▶ VORLIEGENDER TEXT
▬▬▬▬▬▬
Erkenntnisse über die zugrundeliegenden Mechanismen der Neurotoxizität beruhen überwiegend auf Tierversuchen. Insofern können diese nur Hinweise liefern. Sie zeigen aber auf, dass MDMA auf unterschiedliche Weise die Nerven schädigen kann. Eine wichtige Rolle spielt ein Prozess, der als oxidativer Stress bezeichnet wird.

MDMA produziert besonders reaktionsfreudige Moleküle, denen ein Elektron fehlt. Diese so genannten freien Radikale erzeugen Stress, weil sie den Zellen Elektronen entreißen. Normalerweise repariert unser Körper solche Defekte. Nehmen freie Radikale überhand, wie beim Konsum von MDMA, reichen die körpereigenen Mechanismen aber nicht mehr aus, um Nervenzellschäden zu reparieren.

Ein weiterer Mechanismus, der Nerven schädigt, hängt mit der Aktivierung von Gliazellen durch MDMA zusammen. Gliazellen, insbesondere Mikrogliazellen und Astrozyten, stellen eine Art Abwehrfront des Gehirns dar und haben eigentlich eine nervenschützende Funktion. Durch MDMA schlagen Gliazellen aber Alarm. Dies hat Entzündungsreaktionen zur Folge, die zu Nervenschäden führen.

Beobachtet wurde auch, dass die Neurotoxizität bei erhöhter Körpertemperatur steigt. Das kann in einer heißen Umgebung wie engen, schlecht belüfteten Clubs oder auch bei körperlicher Anstrengung wie beim Tanzen der Fall sein. Besonders bei hohen Dosen MDMA kann die Körpertemperatur gefährlich hoch ansteigen. Dann steigt aber nicht nur das Risiko für Nervenschäden. Hohe Dosen Ecstasy können lebensbedrohlich sein. Manche Menschen sind auch aufgrund ihrer Gene stärker gefährdet, weil bestimmte Enzyme nicht richtig arbeiten, die für den Abbau der Droge zuständig sind.

Schlechte Merkfähigkeit bei häufigem Ecstasykonsum

Die strukturellen Veränderungen im Gehirn können auch einhergehen mit Einschränkungen der geistigen Leistungsfähigkeit. Studien legen nahe, dass besonders das verbale Gedächtnis betroffen ist. So schneiden Ecstasykonsumierende in Tests zur Worterinnerung oft schlechter ab als nicht-konsumierende Personen. Besonders mit zunehmender Schwere der Aufgaben nehmen die Leistungen von Ecstasykonsumierenden im Vergleich zu denen abstinenter Personen ab.
▬▬▬▬▬▬
▶ GEZEIGTE DATEN
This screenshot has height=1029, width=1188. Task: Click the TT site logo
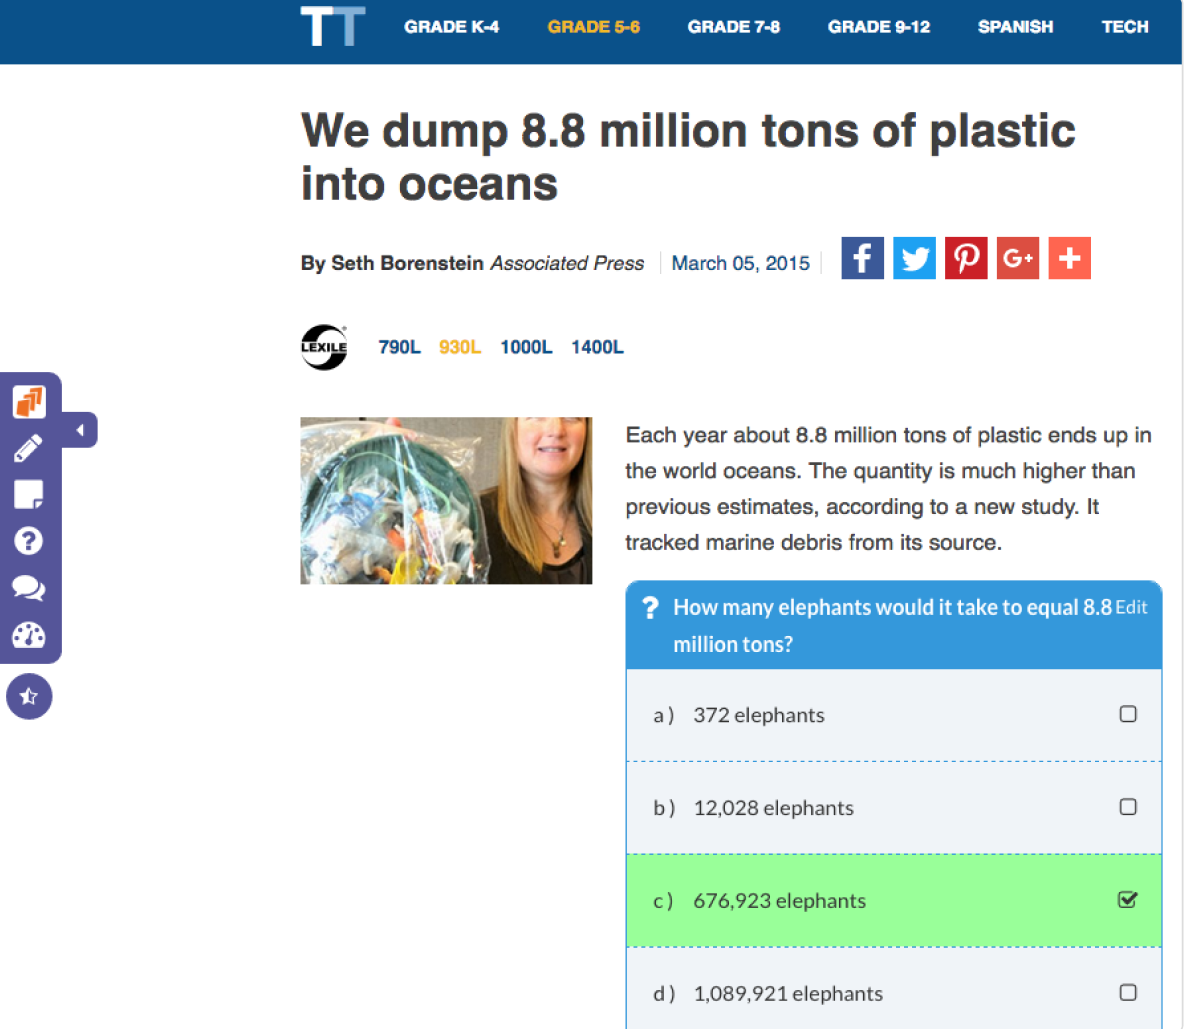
▬▬▬▬▬▬
▶ ZUR AUFGABE
Welches Gedächtnis ist laut dem Text über MDMA besonders betroffen? Die Zeilen sind eigenständiges Material und gehören nicht zum Text.

▶ ANTWORT
Das verbale Gedächtnis.